Now put 6 feet tall and 191.3 pounds into the BMI calculator. You get a body mass index of 25.9. Barely overweight instead of half-way to obese, but for the same physique. So let's push the calculation a bit further, I have prepared the following chart showing the BMI for exactly the same proportions of all aspects of the body given heights from 4 feet to 7 feet using Superman (yellow row) as the reference:

BMI table for Superman physique

I've also shown the corresponding BMI values in black for underweight, green for normal range, blue for overweight, and red for obese.
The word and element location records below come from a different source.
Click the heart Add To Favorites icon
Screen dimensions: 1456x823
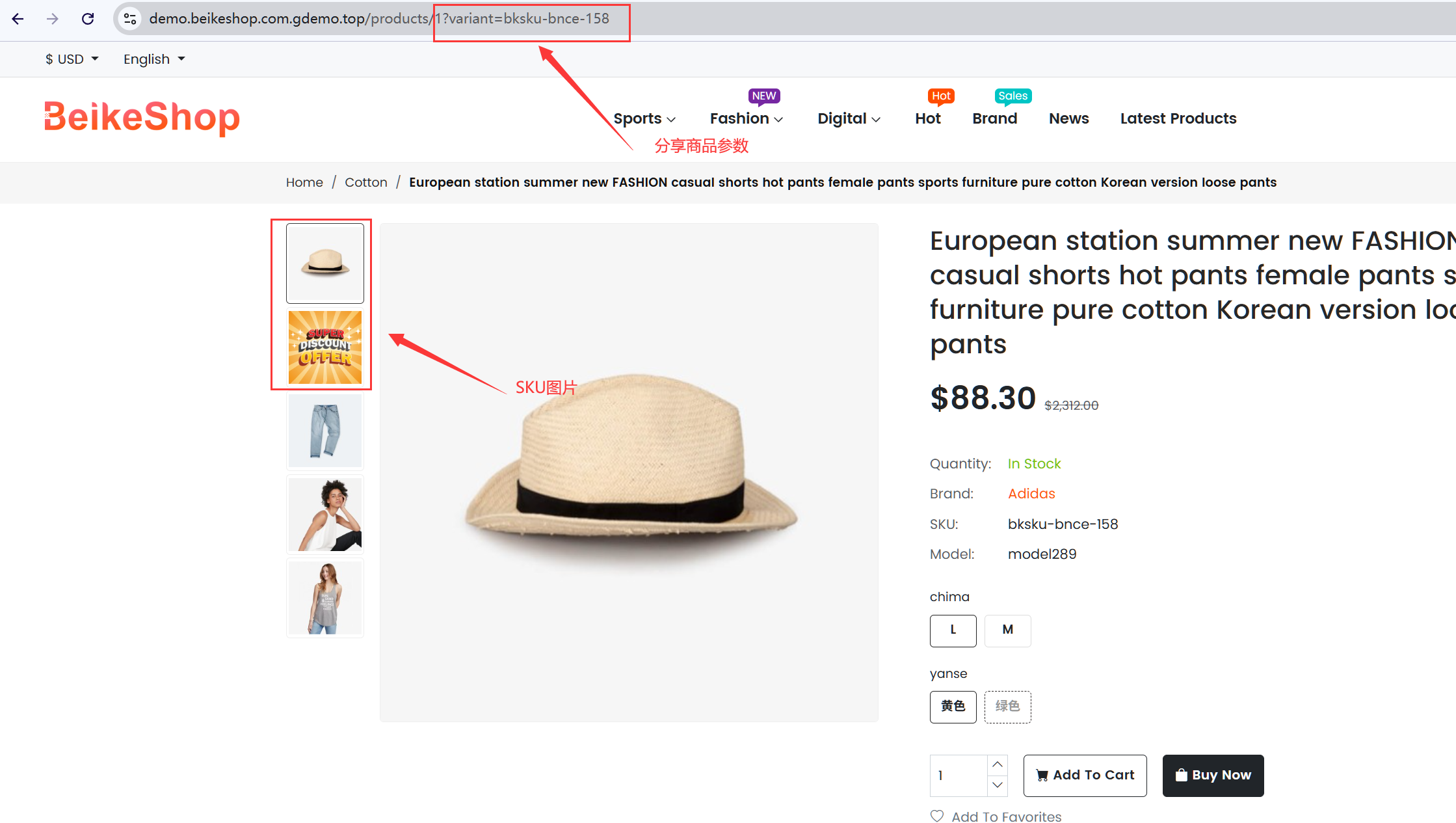(936, 816)
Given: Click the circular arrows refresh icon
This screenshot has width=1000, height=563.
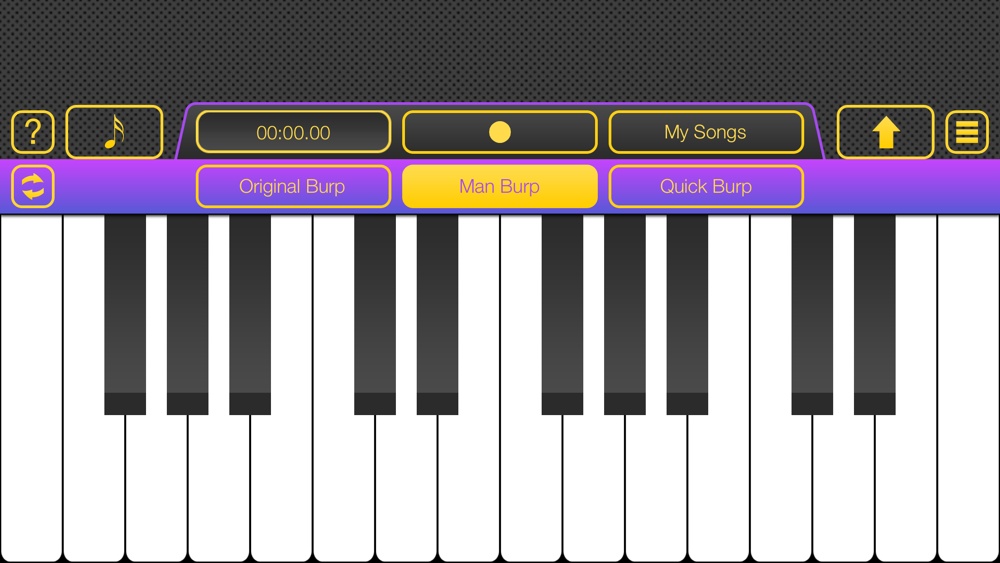Looking at the screenshot, I should click(33, 186).

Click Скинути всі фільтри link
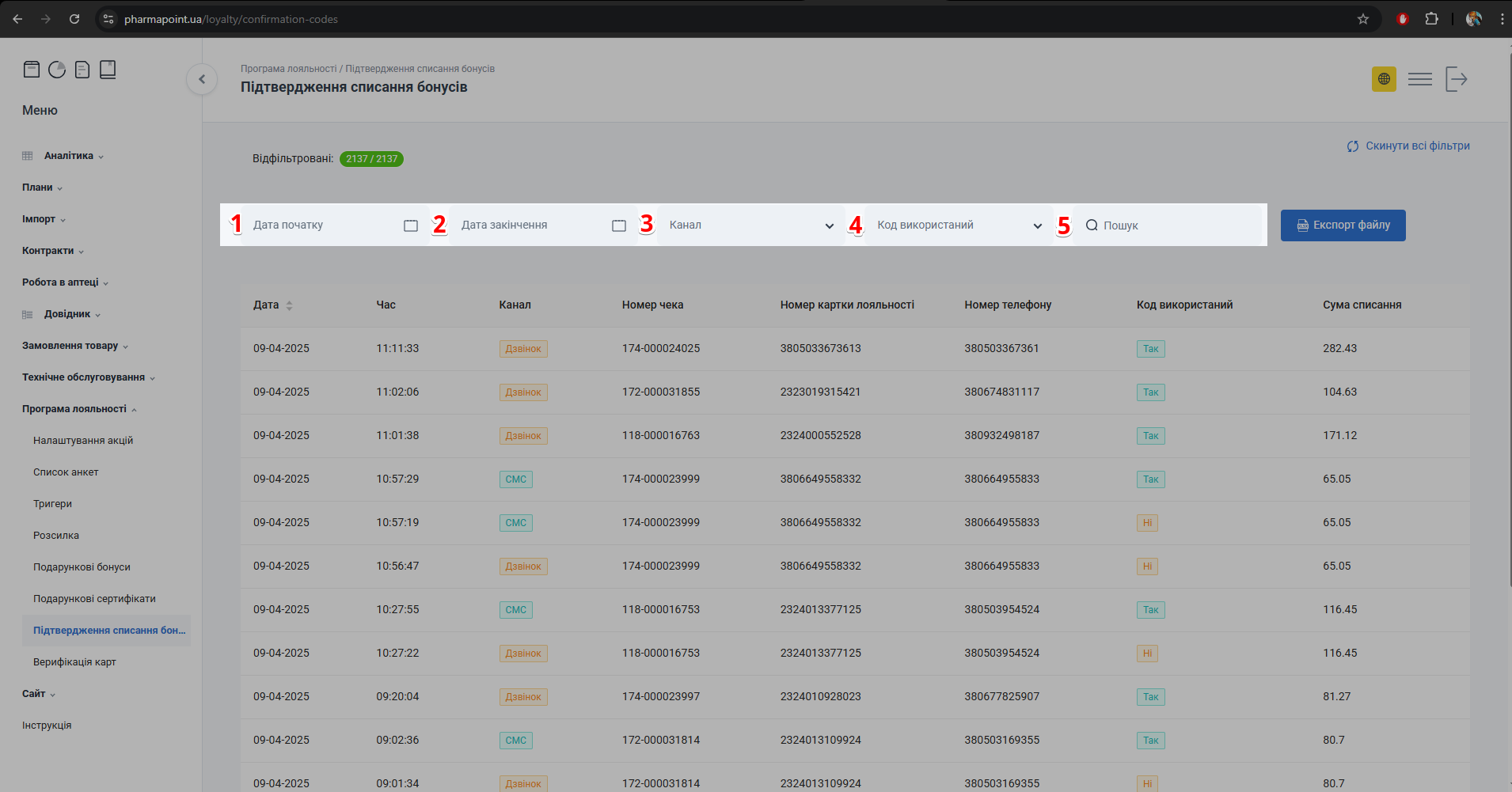point(1409,146)
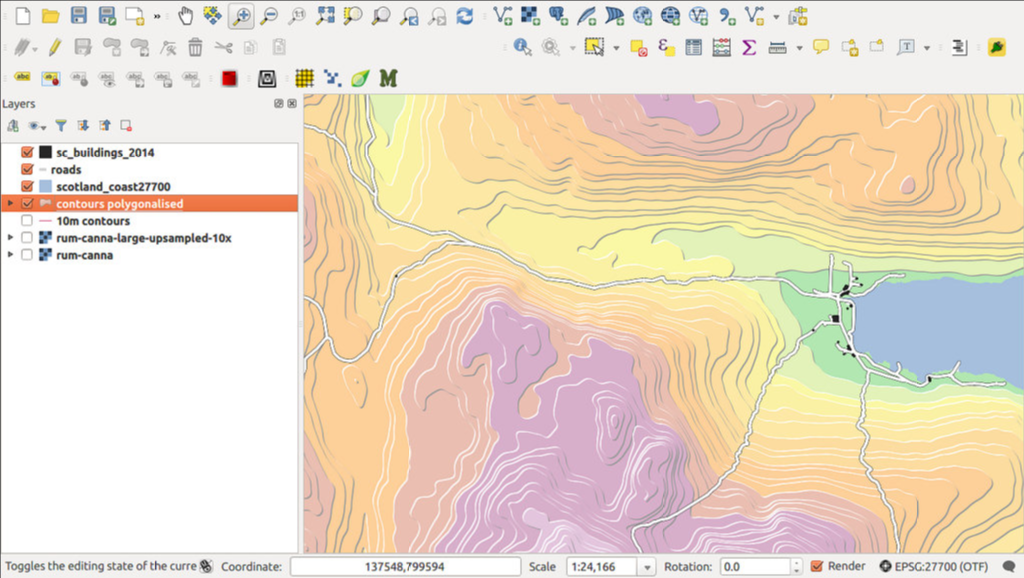1024x578 pixels.
Task: Expand the contours polygonalised layer tree
Action: point(10,204)
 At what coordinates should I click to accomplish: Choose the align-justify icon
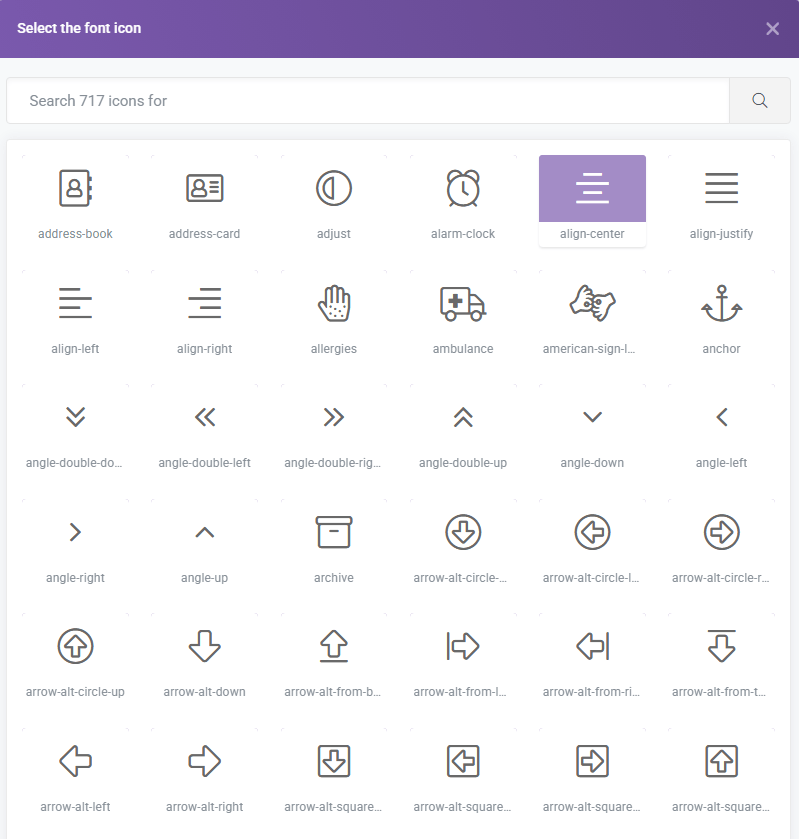[721, 188]
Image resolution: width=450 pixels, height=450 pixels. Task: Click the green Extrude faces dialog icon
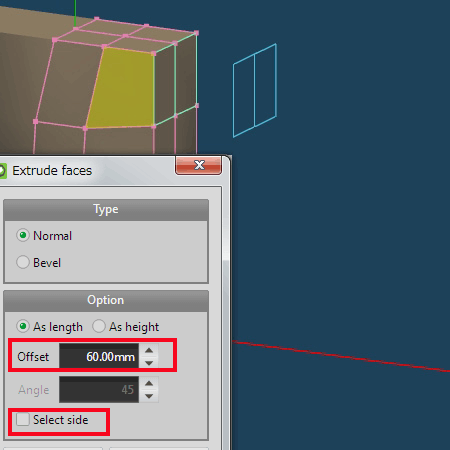pos(2,171)
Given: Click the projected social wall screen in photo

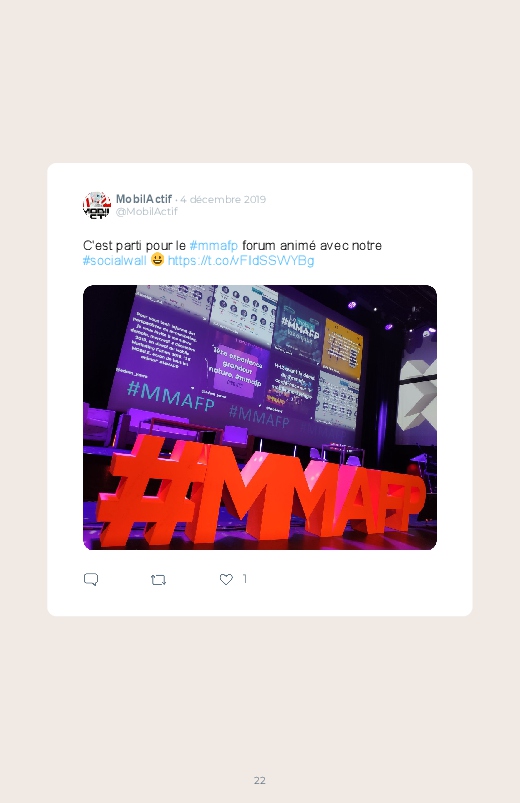Looking at the screenshot, I should (x=238, y=358).
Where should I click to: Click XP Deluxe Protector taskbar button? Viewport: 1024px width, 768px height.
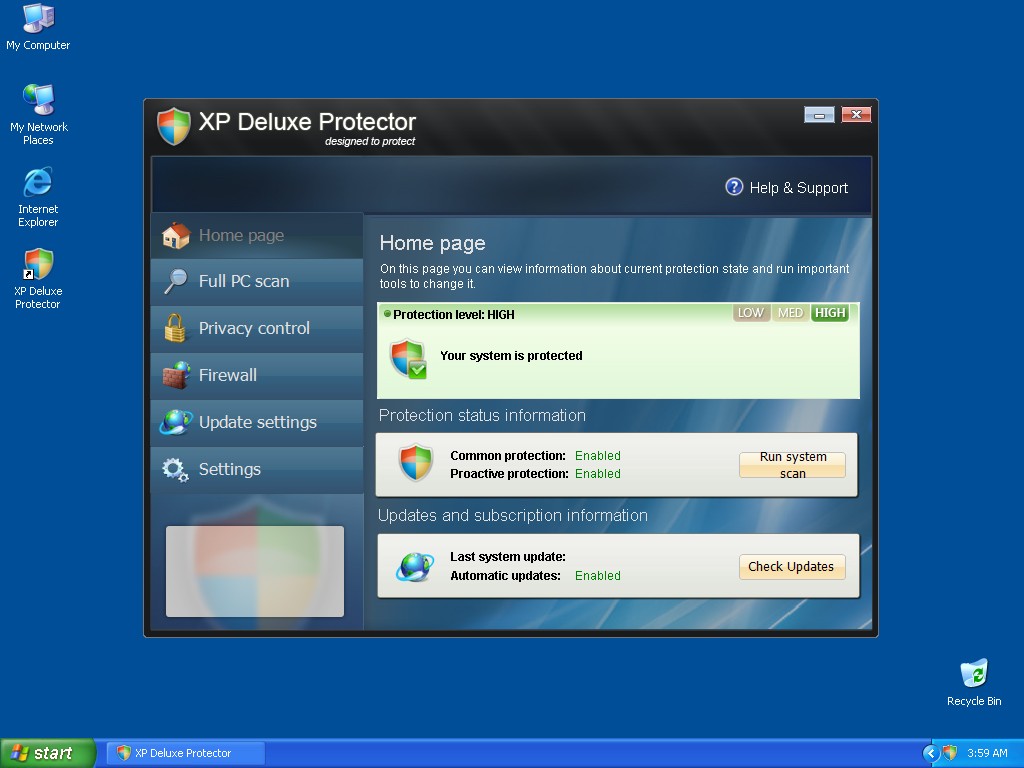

According to the Wikipedia page on BMI the body mass index was never intended as an individual diagnostic tool. The faults for using it for individuals relate not only to height, but assumptions about ratios of muscle/fat/bone etc. If I am honest I can look at my physique and correctly interpret whether I am an overweight weakling, an athlete carrying a lot of muscle mass, or something in between. I can tell whether my bulges are a point of pride, or incriminating evidence. Without that honest look, how do I know what to think of the BMI? Yet if I do take that honest look, I don't need it. Wikipedia also notes theres is debate about the correct exponent to use with height. The square factor is probably not correct. However, my table above is probably flawed too. That is, the average frame etc. of a tall person is different than that of a short person. They are not, on average, just rescaled duplicates of each other. So a cube factor is probably too big because the assumption that you can just scale with everything is proportion is not generally true either.